*EXTRAIT À LIRE*:
>>>

Au cours d’une étude exploratoire parue en 2018, les chercheurs avaient déjà rencontré cinq propriétaires exploitants de vergers pour documenter les principales situations les exposant à des pesticides. Partant de ces données, ils ont voulu observer de plus près deux circonstances particulièrement problématiques : l’étape de préparation-remplissage de la bouillie (préparation de pesticides pour l’arrosage) et les travaux effectués au verger, notamment l’éclaircissage manuel des pommes.

Cette fois, cinq nouveaux pomiculteurs ont participé à l’étude. Les participants ont d’abord revêtu un vêtement collecteur de type Tyvek©, puis ont été filmés pendant qu’ils exécutaient les deux tâches ciblées pour documenter l’exposition cutanée potentielle aux pesticides. À la fin de leur travail, le vêtement a été découpé et analysé pour déterminer avec quel contaminant et en quelle quantité ils avaient été en contact. Les vidéos ont aussi été analysées pour cibler et dénombrer les contacts entre les producteurs et des sources d’exposition.

Cette approche mixte, alliant mesure de l’exposition et analyse vidéo, a validé certaines situations d’exposition qu’une seule des deux méthodes n’aurait pu mettre en lumière. « Par exemple, un des producteurs avait un certain niveau d’exposition sur son ventre, explique Caroline Jolly, ergonome et professionnelle scientifique à l’IRSST. Au moment du visionnement, nous l’avons vu appuyer le bidon de pesticides sur son ventre pour enlever une étiquette. Nous n’aurions pas pu faire ce lien uniquement à partir des mesures. » En tout, 28 situations d’exposition de la tâche de préparation- remplissage ont été répertoriées.

<<<

*CONSIGNE DONNÉE A*:
Pouvez-vous retranscrire intégralement l'extrait sur l'exposition des pomiculteurs aux pesticides, sans rien y modifier ?

*CONTENU DES DONNÉES*:
>>>

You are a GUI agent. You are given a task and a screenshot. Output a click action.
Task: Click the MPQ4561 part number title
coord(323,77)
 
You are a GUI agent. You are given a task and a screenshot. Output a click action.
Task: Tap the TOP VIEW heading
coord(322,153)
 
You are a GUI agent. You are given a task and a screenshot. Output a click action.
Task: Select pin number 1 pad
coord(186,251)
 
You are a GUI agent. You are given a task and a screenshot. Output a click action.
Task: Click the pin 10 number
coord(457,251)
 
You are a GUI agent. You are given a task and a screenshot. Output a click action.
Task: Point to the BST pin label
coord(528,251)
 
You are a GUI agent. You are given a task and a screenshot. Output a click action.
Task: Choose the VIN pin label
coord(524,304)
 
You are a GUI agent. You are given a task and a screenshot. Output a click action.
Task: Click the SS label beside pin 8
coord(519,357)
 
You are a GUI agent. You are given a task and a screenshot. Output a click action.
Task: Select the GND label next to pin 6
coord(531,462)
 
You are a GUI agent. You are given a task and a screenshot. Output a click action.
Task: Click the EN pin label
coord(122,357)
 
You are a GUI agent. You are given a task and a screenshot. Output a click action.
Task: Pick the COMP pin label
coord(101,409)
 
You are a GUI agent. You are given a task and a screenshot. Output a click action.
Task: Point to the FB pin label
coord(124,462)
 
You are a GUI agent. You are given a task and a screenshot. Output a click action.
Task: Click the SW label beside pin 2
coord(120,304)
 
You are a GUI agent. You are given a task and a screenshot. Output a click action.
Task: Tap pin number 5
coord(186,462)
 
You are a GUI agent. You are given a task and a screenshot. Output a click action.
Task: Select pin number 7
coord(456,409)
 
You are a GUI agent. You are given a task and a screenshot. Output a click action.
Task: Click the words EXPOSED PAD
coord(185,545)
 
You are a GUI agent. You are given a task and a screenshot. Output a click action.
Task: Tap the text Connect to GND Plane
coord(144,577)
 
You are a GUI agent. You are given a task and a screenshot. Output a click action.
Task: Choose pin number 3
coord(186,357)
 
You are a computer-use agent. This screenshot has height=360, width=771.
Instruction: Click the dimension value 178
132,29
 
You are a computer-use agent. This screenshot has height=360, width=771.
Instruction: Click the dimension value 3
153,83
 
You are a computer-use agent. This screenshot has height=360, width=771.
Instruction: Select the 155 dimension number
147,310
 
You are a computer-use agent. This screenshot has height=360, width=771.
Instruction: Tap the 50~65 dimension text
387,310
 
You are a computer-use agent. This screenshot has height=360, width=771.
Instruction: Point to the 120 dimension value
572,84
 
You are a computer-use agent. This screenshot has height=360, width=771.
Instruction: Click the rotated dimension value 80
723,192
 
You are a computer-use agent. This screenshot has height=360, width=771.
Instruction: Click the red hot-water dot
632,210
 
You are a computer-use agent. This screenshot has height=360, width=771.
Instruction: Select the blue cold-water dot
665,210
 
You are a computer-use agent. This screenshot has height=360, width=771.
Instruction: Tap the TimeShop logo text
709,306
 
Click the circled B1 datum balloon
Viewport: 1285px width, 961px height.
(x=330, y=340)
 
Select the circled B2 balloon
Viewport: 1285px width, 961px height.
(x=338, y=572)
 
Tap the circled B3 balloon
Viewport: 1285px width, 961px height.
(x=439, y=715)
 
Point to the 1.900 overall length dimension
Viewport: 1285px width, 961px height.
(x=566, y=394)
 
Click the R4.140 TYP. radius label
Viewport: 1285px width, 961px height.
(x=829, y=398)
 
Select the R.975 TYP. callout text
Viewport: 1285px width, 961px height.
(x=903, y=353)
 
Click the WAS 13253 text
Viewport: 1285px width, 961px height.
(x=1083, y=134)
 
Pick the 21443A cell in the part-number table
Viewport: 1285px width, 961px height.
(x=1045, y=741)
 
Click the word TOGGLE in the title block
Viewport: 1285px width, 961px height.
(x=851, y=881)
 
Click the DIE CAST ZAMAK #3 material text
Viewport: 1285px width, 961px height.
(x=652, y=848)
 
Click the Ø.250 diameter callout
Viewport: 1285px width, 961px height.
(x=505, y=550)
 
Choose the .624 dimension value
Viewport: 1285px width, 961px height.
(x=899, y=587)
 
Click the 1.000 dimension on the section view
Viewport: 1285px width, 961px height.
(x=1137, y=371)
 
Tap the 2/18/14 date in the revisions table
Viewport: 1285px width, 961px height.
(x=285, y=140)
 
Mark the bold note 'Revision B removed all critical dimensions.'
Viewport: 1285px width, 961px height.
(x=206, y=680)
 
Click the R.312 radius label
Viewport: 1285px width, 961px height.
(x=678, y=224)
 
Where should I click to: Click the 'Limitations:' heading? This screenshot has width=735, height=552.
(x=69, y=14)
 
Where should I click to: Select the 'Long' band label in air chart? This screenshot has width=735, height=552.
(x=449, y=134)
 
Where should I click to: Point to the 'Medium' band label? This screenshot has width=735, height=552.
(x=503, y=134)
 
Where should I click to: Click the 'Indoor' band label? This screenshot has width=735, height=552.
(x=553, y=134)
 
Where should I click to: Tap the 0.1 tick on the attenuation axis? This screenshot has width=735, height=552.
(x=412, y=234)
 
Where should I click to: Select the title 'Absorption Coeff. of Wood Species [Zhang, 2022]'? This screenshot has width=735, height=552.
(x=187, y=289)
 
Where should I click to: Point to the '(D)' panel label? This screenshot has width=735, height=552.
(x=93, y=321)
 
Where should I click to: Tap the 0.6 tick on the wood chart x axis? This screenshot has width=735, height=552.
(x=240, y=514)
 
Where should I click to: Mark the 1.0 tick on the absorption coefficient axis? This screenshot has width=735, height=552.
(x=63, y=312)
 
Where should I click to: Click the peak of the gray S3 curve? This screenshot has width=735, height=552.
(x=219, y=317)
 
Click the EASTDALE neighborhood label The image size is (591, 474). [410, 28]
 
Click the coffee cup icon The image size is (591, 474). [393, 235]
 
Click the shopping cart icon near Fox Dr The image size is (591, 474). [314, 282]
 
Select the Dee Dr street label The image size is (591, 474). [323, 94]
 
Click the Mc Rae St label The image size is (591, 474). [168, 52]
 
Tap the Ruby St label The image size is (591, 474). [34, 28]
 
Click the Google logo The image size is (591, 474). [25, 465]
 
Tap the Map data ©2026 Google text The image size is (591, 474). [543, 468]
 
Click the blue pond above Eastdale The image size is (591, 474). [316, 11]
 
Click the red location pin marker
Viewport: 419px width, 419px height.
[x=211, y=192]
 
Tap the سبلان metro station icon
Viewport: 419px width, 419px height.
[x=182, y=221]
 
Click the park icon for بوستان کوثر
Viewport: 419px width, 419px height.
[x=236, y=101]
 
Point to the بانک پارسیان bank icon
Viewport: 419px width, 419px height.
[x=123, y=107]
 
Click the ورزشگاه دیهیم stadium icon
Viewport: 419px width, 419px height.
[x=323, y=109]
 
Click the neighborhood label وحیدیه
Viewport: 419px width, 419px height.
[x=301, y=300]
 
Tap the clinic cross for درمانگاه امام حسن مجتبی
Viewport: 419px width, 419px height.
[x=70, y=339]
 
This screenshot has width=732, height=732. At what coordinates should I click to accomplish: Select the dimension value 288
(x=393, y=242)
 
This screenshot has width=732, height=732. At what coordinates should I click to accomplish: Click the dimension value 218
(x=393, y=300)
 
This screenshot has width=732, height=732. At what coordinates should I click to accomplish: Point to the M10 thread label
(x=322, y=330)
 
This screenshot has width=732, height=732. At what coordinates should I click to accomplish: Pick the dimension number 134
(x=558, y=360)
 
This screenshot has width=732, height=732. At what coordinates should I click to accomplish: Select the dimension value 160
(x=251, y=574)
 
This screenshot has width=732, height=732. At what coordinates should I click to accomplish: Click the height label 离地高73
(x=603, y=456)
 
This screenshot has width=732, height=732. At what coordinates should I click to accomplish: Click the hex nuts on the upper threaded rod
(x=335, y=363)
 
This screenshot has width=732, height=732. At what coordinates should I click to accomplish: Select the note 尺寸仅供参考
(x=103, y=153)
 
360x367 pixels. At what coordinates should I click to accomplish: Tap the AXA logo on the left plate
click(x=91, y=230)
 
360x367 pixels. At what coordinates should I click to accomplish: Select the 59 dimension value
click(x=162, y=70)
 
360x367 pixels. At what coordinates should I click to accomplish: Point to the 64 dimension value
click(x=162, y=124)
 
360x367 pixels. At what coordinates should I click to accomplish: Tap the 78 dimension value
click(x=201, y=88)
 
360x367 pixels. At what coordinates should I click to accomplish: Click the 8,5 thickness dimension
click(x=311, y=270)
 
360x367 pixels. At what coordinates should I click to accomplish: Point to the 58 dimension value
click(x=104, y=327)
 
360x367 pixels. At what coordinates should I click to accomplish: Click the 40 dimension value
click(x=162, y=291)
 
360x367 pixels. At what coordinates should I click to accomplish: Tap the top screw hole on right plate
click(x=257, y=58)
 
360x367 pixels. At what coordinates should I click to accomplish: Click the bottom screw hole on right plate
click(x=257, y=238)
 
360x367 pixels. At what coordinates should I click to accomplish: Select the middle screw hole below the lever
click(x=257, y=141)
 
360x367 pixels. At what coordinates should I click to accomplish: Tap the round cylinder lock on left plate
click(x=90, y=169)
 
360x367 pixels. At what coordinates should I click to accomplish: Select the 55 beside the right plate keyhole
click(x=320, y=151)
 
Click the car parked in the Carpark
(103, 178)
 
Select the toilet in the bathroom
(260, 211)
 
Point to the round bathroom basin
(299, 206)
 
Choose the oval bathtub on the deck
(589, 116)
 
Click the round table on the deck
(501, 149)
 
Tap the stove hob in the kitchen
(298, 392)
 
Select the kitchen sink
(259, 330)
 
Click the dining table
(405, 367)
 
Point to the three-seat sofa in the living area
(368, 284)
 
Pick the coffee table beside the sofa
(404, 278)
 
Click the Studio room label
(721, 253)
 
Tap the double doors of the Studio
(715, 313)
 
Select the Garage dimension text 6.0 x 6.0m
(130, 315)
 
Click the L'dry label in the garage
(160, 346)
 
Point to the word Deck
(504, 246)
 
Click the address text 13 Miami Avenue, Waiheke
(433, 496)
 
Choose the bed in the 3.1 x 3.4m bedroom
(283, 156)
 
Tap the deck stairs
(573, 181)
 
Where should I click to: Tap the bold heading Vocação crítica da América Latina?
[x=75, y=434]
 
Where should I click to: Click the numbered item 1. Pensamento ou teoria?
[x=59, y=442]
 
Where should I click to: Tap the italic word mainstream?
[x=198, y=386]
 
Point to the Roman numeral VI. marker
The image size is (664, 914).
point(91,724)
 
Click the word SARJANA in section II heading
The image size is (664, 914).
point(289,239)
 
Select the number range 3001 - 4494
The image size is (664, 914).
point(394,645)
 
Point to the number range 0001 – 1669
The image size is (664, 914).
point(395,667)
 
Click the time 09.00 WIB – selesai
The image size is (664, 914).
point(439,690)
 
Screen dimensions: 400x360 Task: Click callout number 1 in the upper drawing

<<<

*CONSIGNE DONNÉE B*:
Quelles lignes des entrées ci-dessus contiennent la chaîne « note » ? Relevez-les toutes telles quelles, en tenant compte de la casse.

*RÉPONSE CORRECTE A*:
Au cours d’une étude exploratoire parue en 2018, les chercheurs avaient déjà rencontré cinq propriétaires exploitants de vergers pour documenter les principales situations les exposant à des pesticides. Partant de ces données, ils ont voulu observer de plus près deux circonstances particulièrement problématiques : l’étape de préparation-remplissage de la bouillie (préparation de pesticides pour l’arrosage) et les travaux effectués au verger, notamment l’éclaircissage manuel des pommes.

Cette fois, cinq nouveaux pomiculteurs ont participé à l’étude. Les participants ont d’abord revêtu un vêtement collecteur de type Tyvek©, puis ont été filmés pendant qu’ils exécutaient les deux tâches ciblées pour documenter l’exposition cutanée potentielle aux pesticides. À la fin de leur travail, le vêtement a été découpé et analysé pour déterminer avec quel contaminant et en quelle quantité ils avaient été en contact. Les vidéos ont aussi été analysées pour cibler et dénombrer les contacts entre les producteurs et des sources d’exposition.

Cette approche mixte, alliant mesure de l’exposition et analyse vidéo, a validé certaines situations d’exposition qu’une seule des deux méthodes n’aurait pu mettre en lumière. « Par exemple, un des producteurs avait un certain niveau d’exposition sur son ventre, explique Caroline Jolly, ergonome et professionnelle scientifique à l’IRSST. Au moment du visionnement, nous l’avons vu appuyer le bidon de pesticides sur son ventre pour enlever une étiquette. Nous n’aurions pas pu faire ce lien uniquement à partir des mesures. » En tout, 28 situations d’exposition de la tâche de préparation- remplissage ont été répertoriées.

*RÉPONSE CORRECTE B*:
Mark the bold note 'Revision B removed all critical dimensions.'
This screenshot has width=732, height=732. At what coordinates should I click to accomplish: Select the note 尺寸仅供参考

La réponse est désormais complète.